[Stored items from a collection]
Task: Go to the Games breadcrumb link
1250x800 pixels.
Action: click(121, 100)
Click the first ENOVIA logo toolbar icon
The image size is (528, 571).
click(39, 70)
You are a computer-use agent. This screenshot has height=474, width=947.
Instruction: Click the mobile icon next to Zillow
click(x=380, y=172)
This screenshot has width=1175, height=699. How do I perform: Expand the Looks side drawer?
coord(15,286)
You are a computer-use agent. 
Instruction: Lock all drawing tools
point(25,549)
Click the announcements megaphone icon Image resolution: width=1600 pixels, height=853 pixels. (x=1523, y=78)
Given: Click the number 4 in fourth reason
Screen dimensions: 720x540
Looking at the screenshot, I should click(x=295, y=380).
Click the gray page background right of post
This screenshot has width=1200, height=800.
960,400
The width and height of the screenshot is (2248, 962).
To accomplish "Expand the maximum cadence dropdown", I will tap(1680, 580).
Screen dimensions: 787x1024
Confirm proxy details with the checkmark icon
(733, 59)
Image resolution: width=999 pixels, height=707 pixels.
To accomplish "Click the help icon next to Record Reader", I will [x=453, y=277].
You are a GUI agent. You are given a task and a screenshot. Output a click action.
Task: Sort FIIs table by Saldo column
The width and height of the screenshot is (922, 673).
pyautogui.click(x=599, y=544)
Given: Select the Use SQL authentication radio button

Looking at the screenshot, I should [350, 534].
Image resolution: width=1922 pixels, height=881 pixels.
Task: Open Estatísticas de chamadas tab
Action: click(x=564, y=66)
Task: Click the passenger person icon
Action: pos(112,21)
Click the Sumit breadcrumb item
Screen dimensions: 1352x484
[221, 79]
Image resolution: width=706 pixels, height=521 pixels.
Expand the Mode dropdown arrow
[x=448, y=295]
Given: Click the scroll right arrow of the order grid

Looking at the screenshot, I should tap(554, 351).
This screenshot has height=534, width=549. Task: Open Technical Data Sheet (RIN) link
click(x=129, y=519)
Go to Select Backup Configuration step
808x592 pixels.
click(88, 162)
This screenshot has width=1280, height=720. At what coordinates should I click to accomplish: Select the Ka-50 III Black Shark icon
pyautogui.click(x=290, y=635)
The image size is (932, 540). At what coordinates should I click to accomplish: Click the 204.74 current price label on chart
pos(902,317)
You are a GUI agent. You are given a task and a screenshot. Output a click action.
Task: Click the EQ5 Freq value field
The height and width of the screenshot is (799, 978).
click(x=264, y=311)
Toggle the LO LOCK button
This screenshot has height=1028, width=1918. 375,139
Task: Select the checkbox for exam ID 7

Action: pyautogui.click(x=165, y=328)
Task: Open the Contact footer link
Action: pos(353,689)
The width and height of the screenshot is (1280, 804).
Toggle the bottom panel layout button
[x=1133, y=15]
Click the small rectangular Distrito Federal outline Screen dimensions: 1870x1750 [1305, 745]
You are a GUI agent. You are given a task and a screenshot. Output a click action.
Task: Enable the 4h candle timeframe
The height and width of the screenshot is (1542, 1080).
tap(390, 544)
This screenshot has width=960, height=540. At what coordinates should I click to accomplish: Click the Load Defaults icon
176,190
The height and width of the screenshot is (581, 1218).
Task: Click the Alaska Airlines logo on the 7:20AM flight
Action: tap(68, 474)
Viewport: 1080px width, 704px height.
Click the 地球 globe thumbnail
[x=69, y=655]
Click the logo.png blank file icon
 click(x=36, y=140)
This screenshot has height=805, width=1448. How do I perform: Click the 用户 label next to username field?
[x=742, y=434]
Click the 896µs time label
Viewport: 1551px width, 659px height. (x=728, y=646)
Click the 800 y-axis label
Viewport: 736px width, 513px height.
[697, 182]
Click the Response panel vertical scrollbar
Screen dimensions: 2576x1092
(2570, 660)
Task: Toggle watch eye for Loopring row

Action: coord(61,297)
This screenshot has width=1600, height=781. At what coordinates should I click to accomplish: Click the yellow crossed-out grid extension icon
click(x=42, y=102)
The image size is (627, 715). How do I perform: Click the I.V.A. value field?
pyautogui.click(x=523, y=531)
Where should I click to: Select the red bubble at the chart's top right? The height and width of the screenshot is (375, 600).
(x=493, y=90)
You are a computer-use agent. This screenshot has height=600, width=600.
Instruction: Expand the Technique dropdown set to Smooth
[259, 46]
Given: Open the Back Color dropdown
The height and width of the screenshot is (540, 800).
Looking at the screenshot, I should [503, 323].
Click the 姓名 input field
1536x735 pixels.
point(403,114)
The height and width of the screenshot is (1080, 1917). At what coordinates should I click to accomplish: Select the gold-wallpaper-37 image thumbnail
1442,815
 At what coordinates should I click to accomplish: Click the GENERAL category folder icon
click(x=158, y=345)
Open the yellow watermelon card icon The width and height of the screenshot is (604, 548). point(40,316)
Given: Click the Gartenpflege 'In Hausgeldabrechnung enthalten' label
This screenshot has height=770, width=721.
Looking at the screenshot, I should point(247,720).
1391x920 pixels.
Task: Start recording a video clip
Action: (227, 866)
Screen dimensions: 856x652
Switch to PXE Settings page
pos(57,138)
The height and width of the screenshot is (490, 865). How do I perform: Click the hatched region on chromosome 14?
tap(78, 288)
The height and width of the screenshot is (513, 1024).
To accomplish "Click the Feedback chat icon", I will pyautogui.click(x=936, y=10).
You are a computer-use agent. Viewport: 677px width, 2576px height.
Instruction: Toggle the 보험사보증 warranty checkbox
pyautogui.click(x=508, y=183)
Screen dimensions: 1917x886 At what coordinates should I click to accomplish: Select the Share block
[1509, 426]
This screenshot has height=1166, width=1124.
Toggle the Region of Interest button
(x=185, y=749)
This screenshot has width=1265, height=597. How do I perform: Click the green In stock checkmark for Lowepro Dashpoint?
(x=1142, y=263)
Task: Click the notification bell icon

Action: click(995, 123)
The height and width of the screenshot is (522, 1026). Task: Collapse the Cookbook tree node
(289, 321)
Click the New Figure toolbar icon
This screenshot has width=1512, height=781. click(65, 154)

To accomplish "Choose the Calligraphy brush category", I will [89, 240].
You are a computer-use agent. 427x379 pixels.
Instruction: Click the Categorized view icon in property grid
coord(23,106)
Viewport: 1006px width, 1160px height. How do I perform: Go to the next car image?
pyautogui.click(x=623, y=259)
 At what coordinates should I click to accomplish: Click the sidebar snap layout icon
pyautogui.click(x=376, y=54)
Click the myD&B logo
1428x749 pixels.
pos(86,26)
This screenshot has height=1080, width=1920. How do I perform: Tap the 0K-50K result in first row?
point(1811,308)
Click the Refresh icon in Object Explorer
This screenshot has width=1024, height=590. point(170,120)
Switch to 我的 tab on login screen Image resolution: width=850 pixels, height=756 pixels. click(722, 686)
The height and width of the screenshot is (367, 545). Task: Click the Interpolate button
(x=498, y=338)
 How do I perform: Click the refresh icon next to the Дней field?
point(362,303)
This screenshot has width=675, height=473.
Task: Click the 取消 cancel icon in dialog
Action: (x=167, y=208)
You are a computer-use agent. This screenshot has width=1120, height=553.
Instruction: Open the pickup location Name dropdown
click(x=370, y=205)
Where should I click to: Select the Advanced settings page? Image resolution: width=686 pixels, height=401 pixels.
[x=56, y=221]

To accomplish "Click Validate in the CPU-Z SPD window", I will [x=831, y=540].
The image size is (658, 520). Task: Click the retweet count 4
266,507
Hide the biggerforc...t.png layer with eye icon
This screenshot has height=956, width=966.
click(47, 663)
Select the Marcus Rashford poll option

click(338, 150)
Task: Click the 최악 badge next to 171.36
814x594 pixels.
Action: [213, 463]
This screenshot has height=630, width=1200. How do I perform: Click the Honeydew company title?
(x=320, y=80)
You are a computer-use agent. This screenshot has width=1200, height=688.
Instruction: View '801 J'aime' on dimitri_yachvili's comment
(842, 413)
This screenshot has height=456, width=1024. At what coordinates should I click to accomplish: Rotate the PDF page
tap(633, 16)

◆ **Work task**: The lines to copy are those above that contain the string "agent".

◆ **Response**:
You are a computer-use agent. This screenshot has height=474, width=947.
You are a computer-use agent. 
You are a GUI agent. You are given a task and a screenshot. Output a click action.
You are a GUI agent. You are given a task and a screenshot. Output a click action.
You are a GUI agent. You are given a task and a screenshot. Output a click action.
You are a computer-use agent. This screenshot has height=600, width=600.
You are a computer-use agent. Viewport: 677px width, 2576px height.
You are a computer-use agent. 427x379 pixels.
You are a computer-use agent. This screenshot has width=1120, height=553.
You are a computer-use agent. This screenshot has width=1200, height=688.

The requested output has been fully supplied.